→ TASK DESCRIPTION
Reproduce verbatim the lines of the records that begin with the one containing "Where should I" and end with the one containing "point(1417,501)", including both of those lines.

→ MATERIAL SUPPLIED
....

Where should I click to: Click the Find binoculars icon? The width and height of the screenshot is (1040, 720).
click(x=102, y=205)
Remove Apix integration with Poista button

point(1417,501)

....

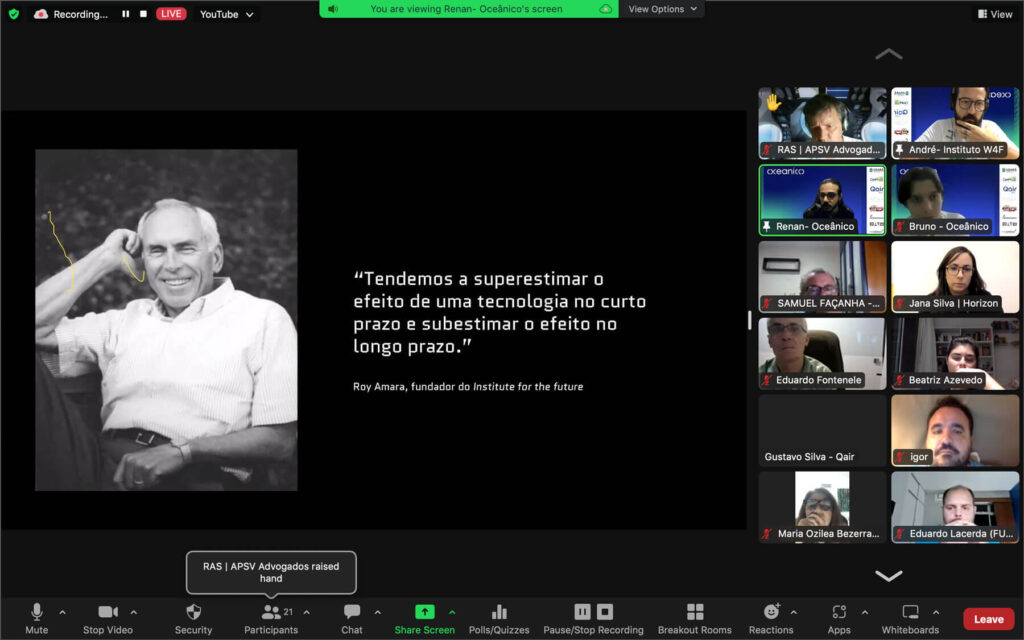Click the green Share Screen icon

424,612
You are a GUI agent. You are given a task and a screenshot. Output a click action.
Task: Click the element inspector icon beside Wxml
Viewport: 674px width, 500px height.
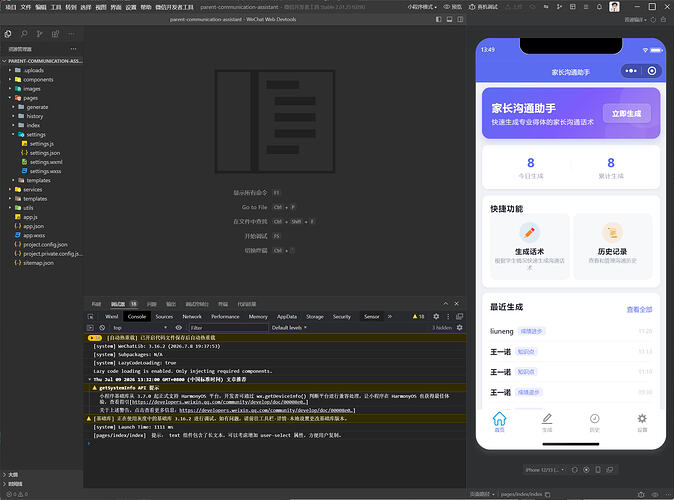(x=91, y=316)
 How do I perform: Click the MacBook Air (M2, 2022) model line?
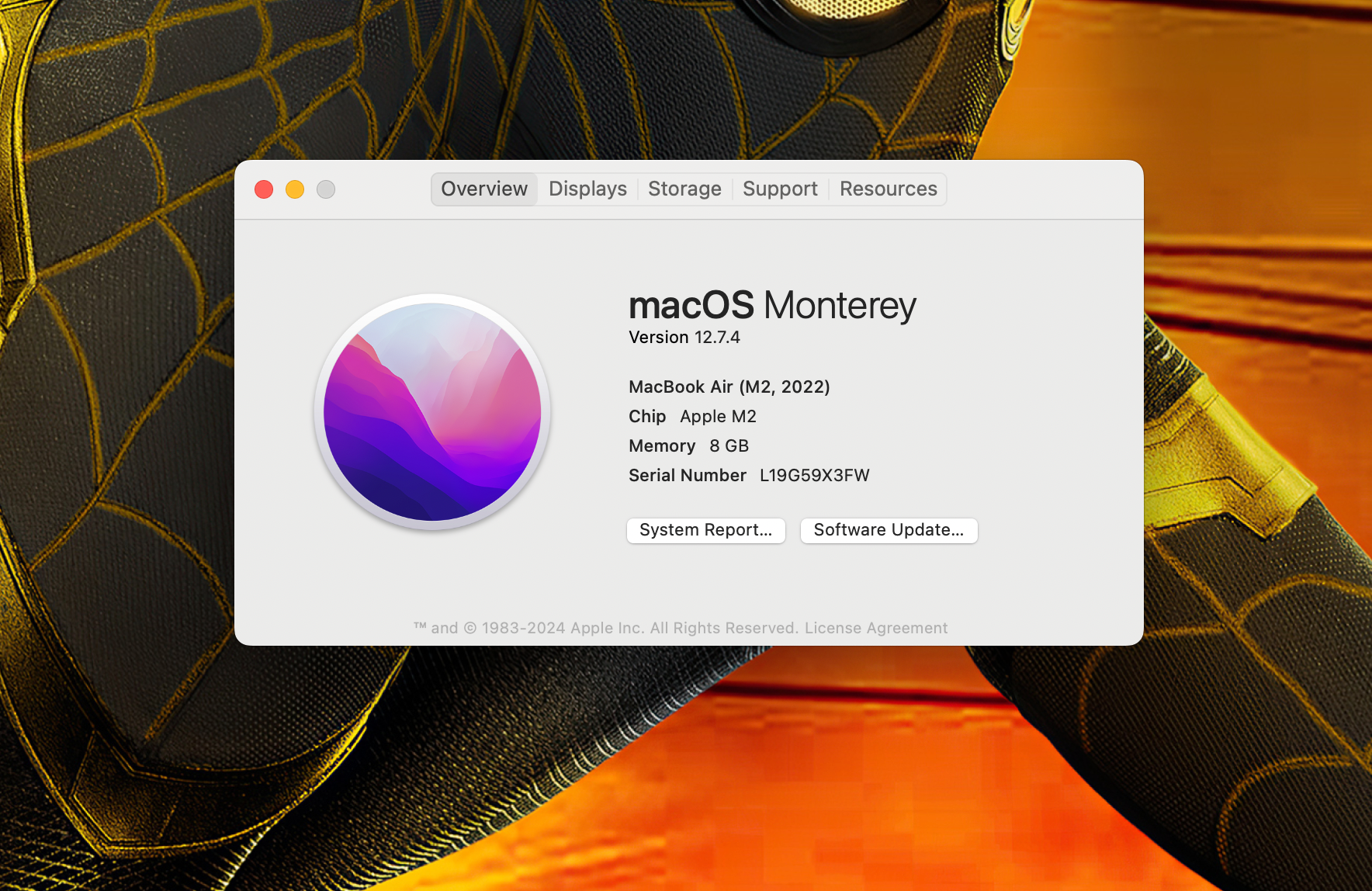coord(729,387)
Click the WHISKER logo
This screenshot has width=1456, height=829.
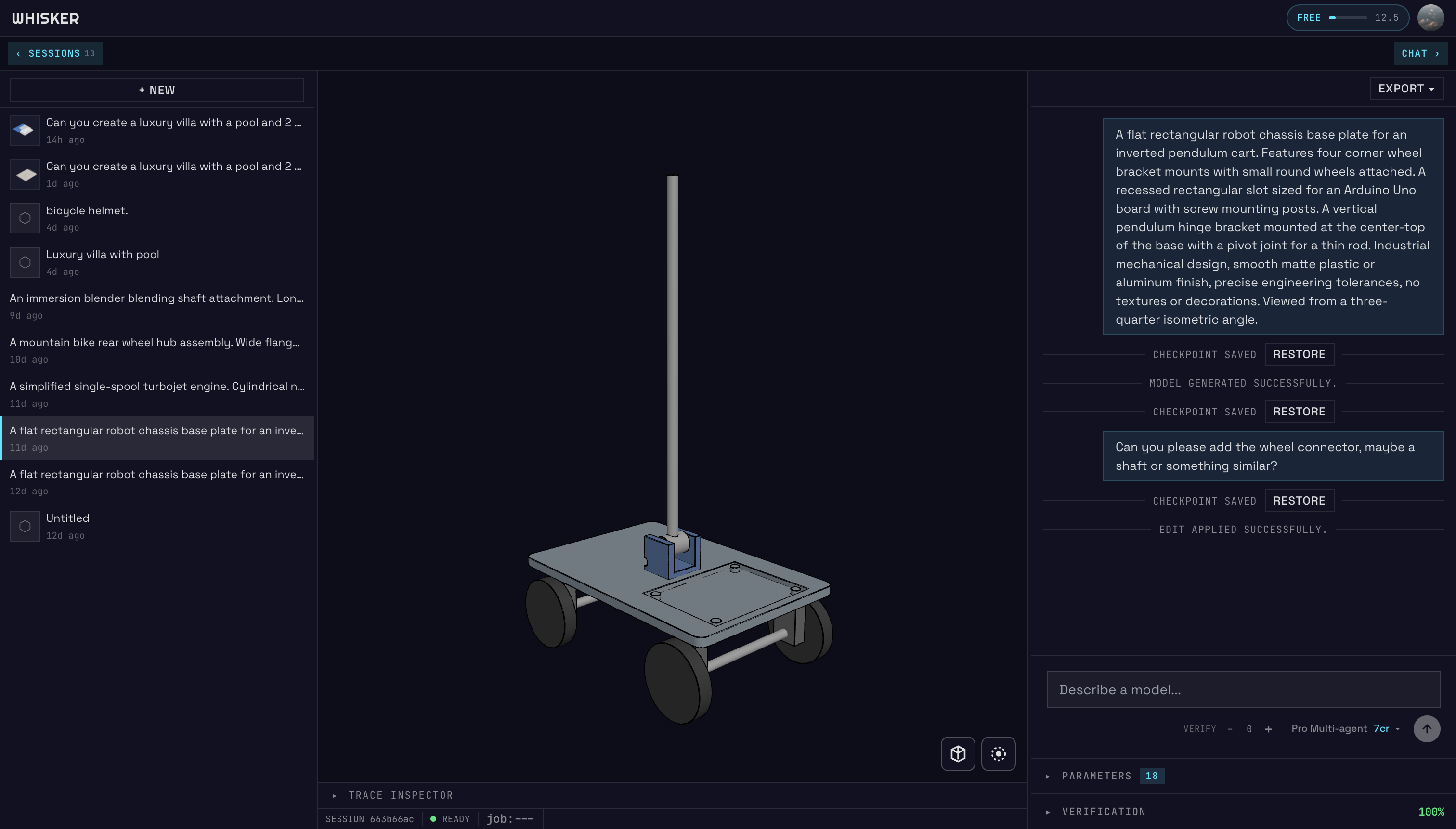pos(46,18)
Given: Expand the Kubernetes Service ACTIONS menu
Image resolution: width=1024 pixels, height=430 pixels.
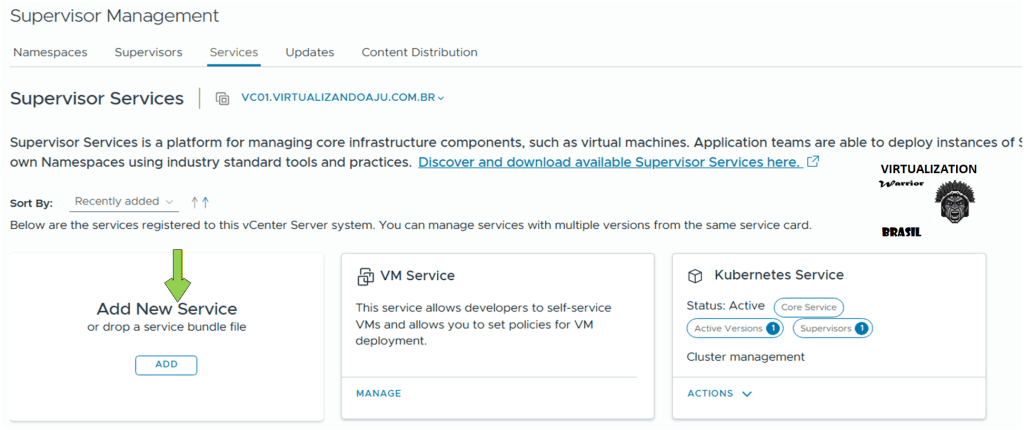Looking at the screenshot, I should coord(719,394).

....

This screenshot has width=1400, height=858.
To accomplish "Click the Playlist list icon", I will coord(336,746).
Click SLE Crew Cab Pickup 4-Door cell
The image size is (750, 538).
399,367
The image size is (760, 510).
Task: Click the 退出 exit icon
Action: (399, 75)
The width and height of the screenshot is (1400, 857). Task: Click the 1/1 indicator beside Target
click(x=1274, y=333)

....

→ WRITTEN RESPONSE
Where should I click to: Click the Find binoculars icon? The width and height of the screenshot is (1040, 720).
click(x=102, y=205)
Remove Apix integration with Poista button

point(1417,501)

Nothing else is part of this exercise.